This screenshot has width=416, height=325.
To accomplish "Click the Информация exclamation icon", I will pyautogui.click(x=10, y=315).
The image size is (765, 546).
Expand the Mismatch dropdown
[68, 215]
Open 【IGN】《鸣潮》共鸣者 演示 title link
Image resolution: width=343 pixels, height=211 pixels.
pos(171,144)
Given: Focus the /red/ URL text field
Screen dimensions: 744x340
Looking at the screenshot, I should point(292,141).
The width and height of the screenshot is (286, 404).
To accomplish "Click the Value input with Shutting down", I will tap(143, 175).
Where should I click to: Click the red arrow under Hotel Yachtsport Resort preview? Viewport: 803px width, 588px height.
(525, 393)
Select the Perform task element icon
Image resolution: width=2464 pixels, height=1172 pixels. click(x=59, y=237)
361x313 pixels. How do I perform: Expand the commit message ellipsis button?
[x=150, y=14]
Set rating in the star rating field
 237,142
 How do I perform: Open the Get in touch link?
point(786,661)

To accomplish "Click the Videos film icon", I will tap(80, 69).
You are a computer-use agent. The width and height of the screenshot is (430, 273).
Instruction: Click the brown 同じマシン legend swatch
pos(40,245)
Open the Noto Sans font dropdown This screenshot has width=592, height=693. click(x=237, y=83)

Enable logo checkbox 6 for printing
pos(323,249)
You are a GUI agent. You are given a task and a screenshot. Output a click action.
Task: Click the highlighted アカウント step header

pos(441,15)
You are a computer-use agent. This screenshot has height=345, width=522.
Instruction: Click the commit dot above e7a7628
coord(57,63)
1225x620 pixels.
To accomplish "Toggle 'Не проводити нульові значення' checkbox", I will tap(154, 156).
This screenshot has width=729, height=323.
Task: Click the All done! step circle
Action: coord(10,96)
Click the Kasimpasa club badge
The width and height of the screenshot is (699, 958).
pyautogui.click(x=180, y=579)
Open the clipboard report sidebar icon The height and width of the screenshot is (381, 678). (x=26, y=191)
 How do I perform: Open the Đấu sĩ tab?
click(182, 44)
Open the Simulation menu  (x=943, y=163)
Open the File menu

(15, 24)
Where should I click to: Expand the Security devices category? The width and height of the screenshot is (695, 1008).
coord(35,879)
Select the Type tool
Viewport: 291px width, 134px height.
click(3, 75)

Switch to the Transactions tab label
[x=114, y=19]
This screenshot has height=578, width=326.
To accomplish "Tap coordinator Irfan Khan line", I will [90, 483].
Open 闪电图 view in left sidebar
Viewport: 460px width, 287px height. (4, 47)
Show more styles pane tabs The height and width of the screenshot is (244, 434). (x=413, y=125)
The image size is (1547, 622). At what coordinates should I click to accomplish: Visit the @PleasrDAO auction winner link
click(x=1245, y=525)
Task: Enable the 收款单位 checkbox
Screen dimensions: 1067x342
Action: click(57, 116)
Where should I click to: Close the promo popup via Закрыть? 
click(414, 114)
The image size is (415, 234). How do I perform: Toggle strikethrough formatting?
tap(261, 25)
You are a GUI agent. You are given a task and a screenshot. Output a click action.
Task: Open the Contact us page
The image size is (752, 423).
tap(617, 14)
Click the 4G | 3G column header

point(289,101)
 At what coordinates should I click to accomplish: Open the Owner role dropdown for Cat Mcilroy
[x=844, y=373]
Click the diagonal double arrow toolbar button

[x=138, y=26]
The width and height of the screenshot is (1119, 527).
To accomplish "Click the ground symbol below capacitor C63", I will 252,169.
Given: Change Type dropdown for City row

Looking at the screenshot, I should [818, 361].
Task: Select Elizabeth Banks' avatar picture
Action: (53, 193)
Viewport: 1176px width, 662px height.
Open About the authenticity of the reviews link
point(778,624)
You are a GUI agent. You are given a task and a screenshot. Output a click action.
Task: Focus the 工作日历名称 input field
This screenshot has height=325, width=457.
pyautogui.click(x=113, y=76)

• **Work required**
The expected response is the material above given again line by line, from its first line to the line holding "Open the clipboard", inclusive.

• **Expected answer**
This screenshot has width=416, height=325.
To accomplish "Click the Информация exclamation icon", I will pyautogui.click(x=10, y=315).
The image size is (765, 546).
Expand the Mismatch dropdown
[68, 215]
Open 【IGN】《鸣潮》共鸣者 演示 title link
Image resolution: width=343 pixels, height=211 pixels.
pos(171,144)
Given: Focus the /red/ URL text field
Screen dimensions: 744x340
Looking at the screenshot, I should point(292,141).
The width and height of the screenshot is (286, 404).
To accomplish "Click the Value input with Shutting down", I will tap(143, 175).
Where should I click to: Click the red arrow under Hotel Yachtsport Resort preview? Viewport: 803px width, 588px height.
(525, 393)
Select the Perform task element icon
Image resolution: width=2464 pixels, height=1172 pixels. click(x=59, y=237)
361x313 pixels. How do I perform: Expand the commit message ellipsis button?
[x=150, y=14]
Set rating in the star rating field
 237,142
 How do I perform: Open the Get in touch link?
point(786,661)

To accomplish "Click the Videos film icon", I will tap(80, 69).
You are a computer-use agent. The width and height of the screenshot is (430, 273).
Instruction: Click the brown 同じマシン legend swatch
pos(40,245)
Open the Noto Sans font dropdown This screenshot has width=592, height=693. click(x=237, y=83)

Enable logo checkbox 6 for printing
pos(323,249)
You are a GUI agent. You are given a task and a screenshot. Output a click action.
Task: Click the highlighted アカウント step header

pos(441,15)
You are a computer-use agent. This screenshot has height=345, width=522.
Instruction: Click the commit dot above e7a7628
coord(57,63)
1225x620 pixels.
To accomplish "Toggle 'Не проводити нульові значення' checkbox", I will tap(154, 156).
This screenshot has width=729, height=323.
Task: Click the All done! step circle
Action: coord(10,96)
Click the Kasimpasa club badge
The width and height of the screenshot is (699, 958).
pyautogui.click(x=180, y=579)
Open the clipboard report sidebar icon The height and width of the screenshot is (381, 678). (x=26, y=191)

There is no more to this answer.